The effect of Cr (III) on serum lipids that was encountered in the current study including decrease in non HDL cholesterol level and increase in HDL cholesterol level is agreeing with some studies talking about this point (Jain et al. 2006) while Balk et al. found that there is no effect of Cr (III) on serum lipids of non-diabetic subjects (Balk et al. 2007) and Tarrahi et al found no effect of Cr (III) on LDL level but it lowered total cholesterol, triglycerides and vLDL (Tarrahi et al. 2021). Cr (III) would be beneficial for treating dyslipidemia present in RA that gives rise to premature atherosclerosis in the disease (Arias de la Rosa et al. 2018), as what happened when Cr (III) was tested for prevention of atherosclerosis in diabetes (Qi et al. 2020). In the current study Cr (III) also showed a low atherogenic index and was significantly lower than prednisolone index which gives another advantage for Cr (III) in comparison with prednisolone which is known to cause dyslipidemia (Meng et al. 2017).

Increased HDL cholesterol with Cr (III) in comparison with prednisolone that was shown in the current study is also in favor of Cr (III) as HDL cholesterol is the good cholesterol which prevents vascular complications (Berrougui et al. 2012). Some DMARDS also increase HDL cholesterol level in RA after treatment with them (Navarro-Millán et al. 2013).

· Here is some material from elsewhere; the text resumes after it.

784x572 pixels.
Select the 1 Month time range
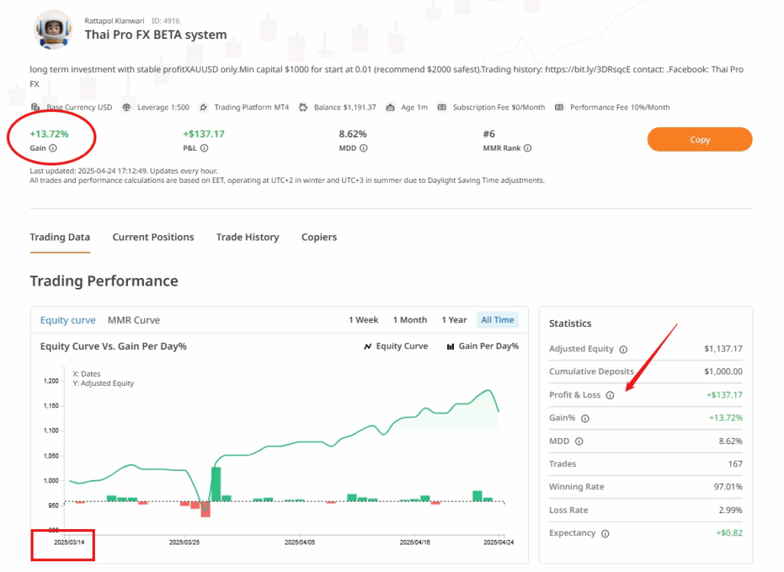410,320
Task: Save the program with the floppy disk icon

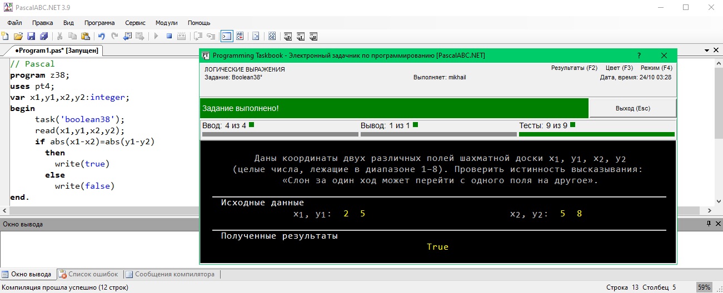Action: click(x=31, y=37)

Although Cr (III) supplementation may be useful in RA patients, taking high doses of this heavy metal may have side effects like renal dysfunction and hepatotoxicity (Offenbacher et al. 1985; Wasser et al. 1997; Wani et al. 2006). However, the current study showed normal liver and kidney biopsies, liver and renal functions among Cr (III) treated RA. One of the suspected side effects of Cr (III) is genotoxicity which is said that it may happen with large doses but this is still under investigation (Sawicka et al. 2021; Eastmond et al. 2008).

Conclusions

Cr (III) successfully treated induced RA with results comparable to prednisolone or even exceeding at some points. Cr (III); after further studies approving this finding; could be added to or substitute for immune-suppressive agents used for treatment of the disease or other autoimmune diseases especially that its benefits may overweigh its long term side effects on the contrary of other immune-suppressants.